Bien qu’il s’agisse, comme nous l’avons dit, d’un disque qui puise ses racines dans les profondeurs les plus sombres de la négligence et des attitudes de l’homme, l’espoir et la lumière jaillissent également tout au long de l’album, « Summertime » et « Brave New World » étant des rappels et une motivation, les deux chansons appelant de l’ombre à impliquer les émotions dans un ravissement inspiré.
Tainted se termine sur « You Still Mean Too Much To Me », un titre-phare dans la mesure où il contient tout ce qu’il y a d’irrésistible dans l’album en un seul et même plaidoyer addictif.
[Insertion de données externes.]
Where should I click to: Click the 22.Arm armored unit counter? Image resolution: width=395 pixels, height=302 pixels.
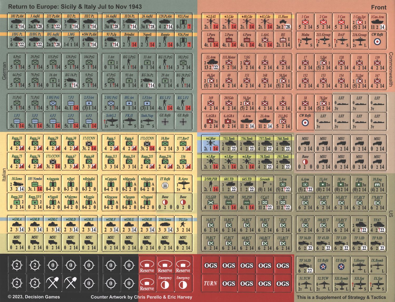coord(211,63)
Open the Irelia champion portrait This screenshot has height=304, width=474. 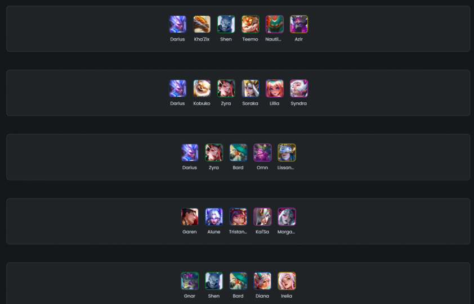tap(287, 281)
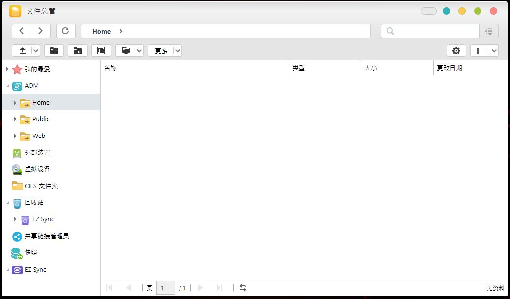
Task: Toggle the grey pill switch in title bar
Action: tap(429, 11)
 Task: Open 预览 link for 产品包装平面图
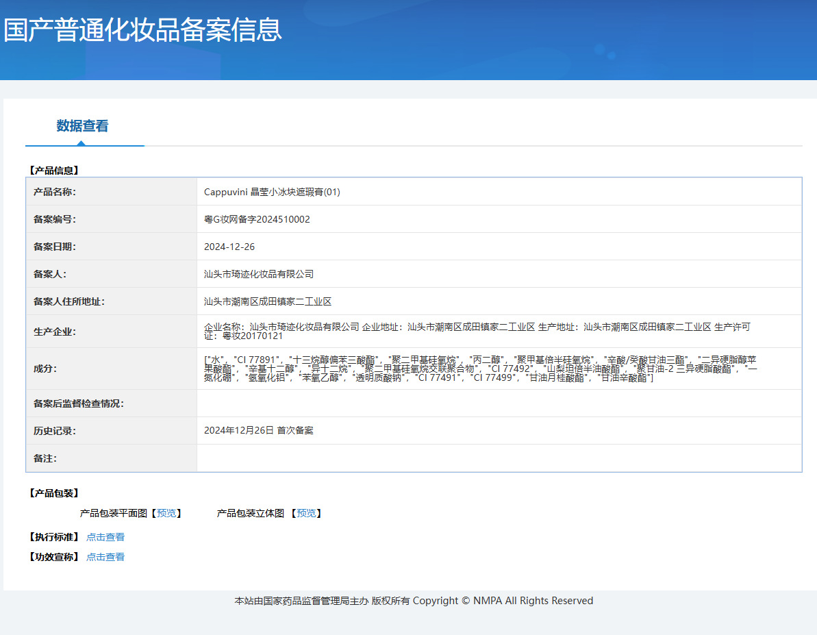point(166,513)
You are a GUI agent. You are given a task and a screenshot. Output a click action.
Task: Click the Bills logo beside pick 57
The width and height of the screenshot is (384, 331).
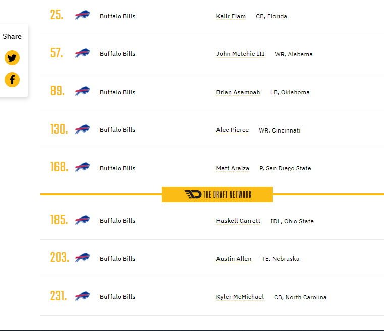coord(82,53)
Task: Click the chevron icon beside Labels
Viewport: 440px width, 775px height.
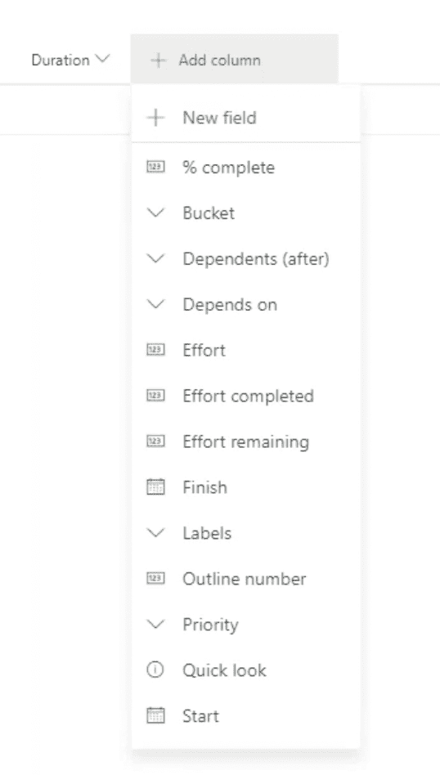Action: (155, 533)
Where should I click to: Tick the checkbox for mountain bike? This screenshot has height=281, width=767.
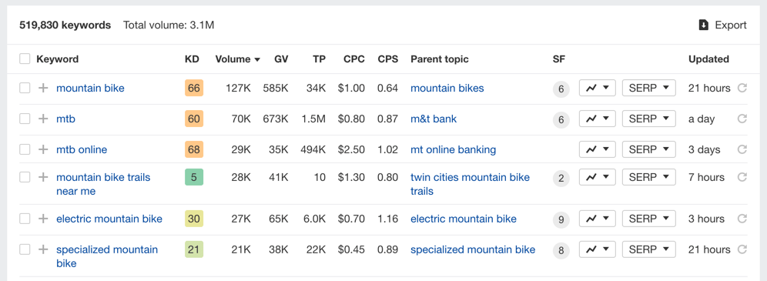[x=25, y=89]
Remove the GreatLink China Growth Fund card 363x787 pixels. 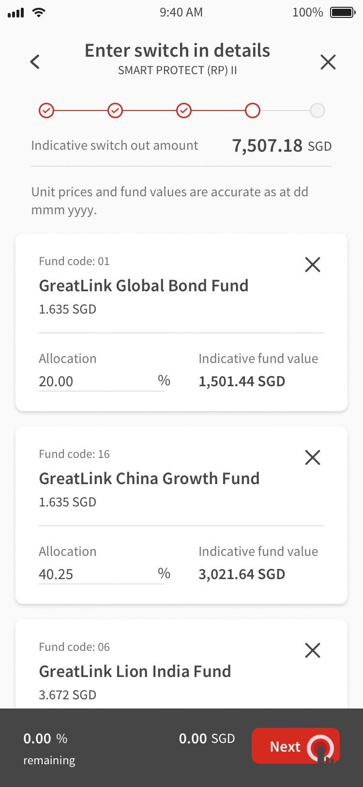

C’est aussi une toile de ralliement créative, lancinante et incessante, qui s’insinue dans la peau comme une infection séduisante, faisant monter le tempo des pieds, le balancement du corps et les tonalités chaleureuses de l’individu à chaque seconde. Peut-être le meilleur « single » de l’année, grâce à sa sortie il y a quelques mois, la chanson clôt l’album de manière majestueuse et nous incite à appuyer sur le bouton de lecture.
Oui, Tainted est un album post-punk/dark wave, mais c’est tout aussil’un des meilleurs albums de rock/pop qu’il vous sera donné d’entendre cette année.